TASK PROMPT> Please answer from the Seaham history text below: how many pitmen, dockers, quarrymen and railwaymen did the Marchioness entertain at Seaham Hall in 1857?
─── DOCUMENT SECTION ───
Like her late husband the Marchioness was infamous for her parsimony and yet on March 1 1856 this complex character entertained between three and four thousand of her pitmen at Chilton Moor. In 1857 she spent over £1000 to entertain 3,930 of her pitmen, dockers, quarrymen and railwaymen at Seaham Hall, in the presence of the Bishop of Durham and numerous friends. Her friend and protege Benjamin Disraeli recognised in his writings after her death that Frances Anne was a tyrant in her way but it would be fairer to describe her as a benevolent despot. As Durham mine owners went the Londonderrys were actually among the best and the miners of the day preferred to work for them than most others. Bad as they were living conditions at New Seaham were far better than most older mining villages in the county. In the 1850s the Marchioness built Londonderry schools at the Raintons, Kelloe, Old Durham, Penshaw and New Seaham (which still stands) and later her son Henry constructed another at Silksworth. She personally paid the teacher’s salaries and all other expenses and allowed the children of non-employees to attend.
The 1850s saw the building of several streets in the vicinity of the two pits and the creation of a tight-knit community. Window tax was abolished in 1851 and mechanised brick production (with machine-pressed bricks) was developed in 1856, both of which made the process cheaper and easier. The typical ‘through terrace house’ at Seaton/Seaham Colliery had one room downstairs and one upstairs (often divided into two by a partition to provide separate sleeping accomodation for boys and girls). The downstairs room served for cooking, bathing, meals, general living and as sleeping space for parents. The back yard had a dry closet privy (a netty) and a coal shed. Social life centred on the back alley. Some of the streets were built and owned by the North Hetton and Grange Colliery Company, proprietors of Seaton Colliery. The rest were constructed and owned by the Londonderry family, owners of Seaham Colliery. At this distance in time it is difficult to tell who owned what. The first streets, all of which were mentioned in the 1861 census, were:
West Row: which was later called School Row and later still became Vane Terrace.
School Row: which is not to be confused with School Street (see the below Double Row).
Infant Row: Very small. Only six dwellings.
California Row: 1849 saw the California Gold Rush.
Mount Pleasant : which may have been named after a place in northern Ireland near the Londonderry mansion at Mount Stewart or simply because it occupied a good vantage down to the sea.
Australia Row: Australia was a principal destination for British emigrants in this period, especially miners from the northeast of England. Many of them promptly commemorated their roots by naming their new communities after the ones they had left behind. A Newcastle, a Sunderland, a Murton, a Ryhope and yes even a Seaham, were created in New South Wales and survive to this day.
Office Row: which was later called William Street.
─── DATA UNDER STUDY ───
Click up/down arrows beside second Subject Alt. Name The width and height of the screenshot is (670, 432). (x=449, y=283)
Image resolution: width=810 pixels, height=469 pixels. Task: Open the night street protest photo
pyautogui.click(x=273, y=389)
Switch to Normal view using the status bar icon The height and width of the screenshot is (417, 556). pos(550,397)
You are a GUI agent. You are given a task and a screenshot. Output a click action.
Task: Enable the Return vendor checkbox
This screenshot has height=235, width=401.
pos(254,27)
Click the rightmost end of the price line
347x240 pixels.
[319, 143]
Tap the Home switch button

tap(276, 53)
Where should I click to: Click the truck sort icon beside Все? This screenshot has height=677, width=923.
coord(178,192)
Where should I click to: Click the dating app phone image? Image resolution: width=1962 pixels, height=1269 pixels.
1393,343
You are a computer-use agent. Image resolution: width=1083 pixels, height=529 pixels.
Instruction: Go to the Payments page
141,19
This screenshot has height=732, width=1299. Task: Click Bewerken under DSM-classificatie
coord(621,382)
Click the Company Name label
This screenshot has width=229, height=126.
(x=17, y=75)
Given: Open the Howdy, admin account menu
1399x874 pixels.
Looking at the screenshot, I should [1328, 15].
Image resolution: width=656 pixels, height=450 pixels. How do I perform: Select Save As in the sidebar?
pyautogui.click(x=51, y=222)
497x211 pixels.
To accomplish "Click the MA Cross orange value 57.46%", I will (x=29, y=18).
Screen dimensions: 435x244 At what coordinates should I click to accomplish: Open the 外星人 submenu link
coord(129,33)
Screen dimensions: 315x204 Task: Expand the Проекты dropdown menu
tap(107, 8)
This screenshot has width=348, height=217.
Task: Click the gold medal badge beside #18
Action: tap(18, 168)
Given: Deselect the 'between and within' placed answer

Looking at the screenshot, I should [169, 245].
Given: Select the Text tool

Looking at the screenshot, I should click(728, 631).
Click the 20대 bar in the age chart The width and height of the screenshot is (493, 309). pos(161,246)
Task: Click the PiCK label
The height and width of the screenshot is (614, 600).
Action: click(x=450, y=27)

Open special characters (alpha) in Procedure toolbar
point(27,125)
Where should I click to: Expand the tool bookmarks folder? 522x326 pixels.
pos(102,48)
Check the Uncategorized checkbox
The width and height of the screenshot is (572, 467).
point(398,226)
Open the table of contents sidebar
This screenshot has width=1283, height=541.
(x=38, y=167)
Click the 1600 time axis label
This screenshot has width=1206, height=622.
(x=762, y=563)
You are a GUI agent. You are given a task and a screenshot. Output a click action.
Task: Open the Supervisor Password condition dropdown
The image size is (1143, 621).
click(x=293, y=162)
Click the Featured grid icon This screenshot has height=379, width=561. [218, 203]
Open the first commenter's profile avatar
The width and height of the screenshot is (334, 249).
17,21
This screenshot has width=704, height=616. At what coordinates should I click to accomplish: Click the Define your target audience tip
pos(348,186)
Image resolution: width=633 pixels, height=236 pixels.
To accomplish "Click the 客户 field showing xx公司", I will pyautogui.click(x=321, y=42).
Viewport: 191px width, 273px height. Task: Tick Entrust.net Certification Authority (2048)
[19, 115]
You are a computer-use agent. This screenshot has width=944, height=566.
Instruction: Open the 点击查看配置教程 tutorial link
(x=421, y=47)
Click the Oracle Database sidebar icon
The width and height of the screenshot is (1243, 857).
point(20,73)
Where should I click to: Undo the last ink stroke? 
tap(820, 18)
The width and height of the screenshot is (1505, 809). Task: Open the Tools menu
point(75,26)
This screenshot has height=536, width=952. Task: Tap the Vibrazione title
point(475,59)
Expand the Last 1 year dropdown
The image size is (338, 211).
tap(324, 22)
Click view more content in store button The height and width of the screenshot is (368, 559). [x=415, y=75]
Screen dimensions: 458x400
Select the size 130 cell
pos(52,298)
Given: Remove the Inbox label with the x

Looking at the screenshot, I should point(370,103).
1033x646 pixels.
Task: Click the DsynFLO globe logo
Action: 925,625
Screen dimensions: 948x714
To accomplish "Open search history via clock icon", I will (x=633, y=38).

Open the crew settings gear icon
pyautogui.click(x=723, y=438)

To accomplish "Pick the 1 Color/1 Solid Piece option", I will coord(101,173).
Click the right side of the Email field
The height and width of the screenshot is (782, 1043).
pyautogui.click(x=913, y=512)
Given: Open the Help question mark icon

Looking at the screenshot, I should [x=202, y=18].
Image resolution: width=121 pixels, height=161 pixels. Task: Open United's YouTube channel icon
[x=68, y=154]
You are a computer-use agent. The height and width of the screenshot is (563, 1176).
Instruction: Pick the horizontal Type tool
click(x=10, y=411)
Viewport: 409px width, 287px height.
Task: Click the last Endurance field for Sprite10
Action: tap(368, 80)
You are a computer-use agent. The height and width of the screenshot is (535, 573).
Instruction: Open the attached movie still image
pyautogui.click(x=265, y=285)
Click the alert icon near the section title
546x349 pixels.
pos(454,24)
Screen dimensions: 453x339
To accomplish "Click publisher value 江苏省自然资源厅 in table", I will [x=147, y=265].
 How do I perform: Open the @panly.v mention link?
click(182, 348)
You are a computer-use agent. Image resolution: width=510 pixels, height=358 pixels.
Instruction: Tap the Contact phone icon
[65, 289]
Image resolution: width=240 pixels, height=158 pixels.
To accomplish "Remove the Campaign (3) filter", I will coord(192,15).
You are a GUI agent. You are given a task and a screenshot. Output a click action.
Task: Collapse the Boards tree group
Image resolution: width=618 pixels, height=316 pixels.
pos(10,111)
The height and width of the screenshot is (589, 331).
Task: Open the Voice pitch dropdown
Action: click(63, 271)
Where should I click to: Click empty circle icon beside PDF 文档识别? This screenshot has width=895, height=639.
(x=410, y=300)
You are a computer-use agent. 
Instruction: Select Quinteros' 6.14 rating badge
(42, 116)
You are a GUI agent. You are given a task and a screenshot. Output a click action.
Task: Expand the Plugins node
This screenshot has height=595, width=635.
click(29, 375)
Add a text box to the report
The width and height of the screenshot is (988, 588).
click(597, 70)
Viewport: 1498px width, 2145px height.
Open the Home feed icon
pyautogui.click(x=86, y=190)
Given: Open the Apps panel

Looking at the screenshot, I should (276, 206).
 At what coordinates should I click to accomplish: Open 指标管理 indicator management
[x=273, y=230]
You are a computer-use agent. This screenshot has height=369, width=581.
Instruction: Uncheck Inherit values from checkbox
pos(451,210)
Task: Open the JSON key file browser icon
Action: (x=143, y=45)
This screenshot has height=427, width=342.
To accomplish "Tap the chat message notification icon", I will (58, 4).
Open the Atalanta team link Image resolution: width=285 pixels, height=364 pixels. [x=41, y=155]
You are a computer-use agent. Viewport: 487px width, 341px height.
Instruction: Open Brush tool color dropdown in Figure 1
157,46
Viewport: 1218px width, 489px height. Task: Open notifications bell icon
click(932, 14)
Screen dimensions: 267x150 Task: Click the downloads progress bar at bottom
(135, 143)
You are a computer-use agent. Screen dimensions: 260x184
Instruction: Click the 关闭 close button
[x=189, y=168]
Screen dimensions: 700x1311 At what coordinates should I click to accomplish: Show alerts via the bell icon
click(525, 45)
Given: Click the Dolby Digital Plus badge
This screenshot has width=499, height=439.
───
EXERCISE ANSWER> 3,930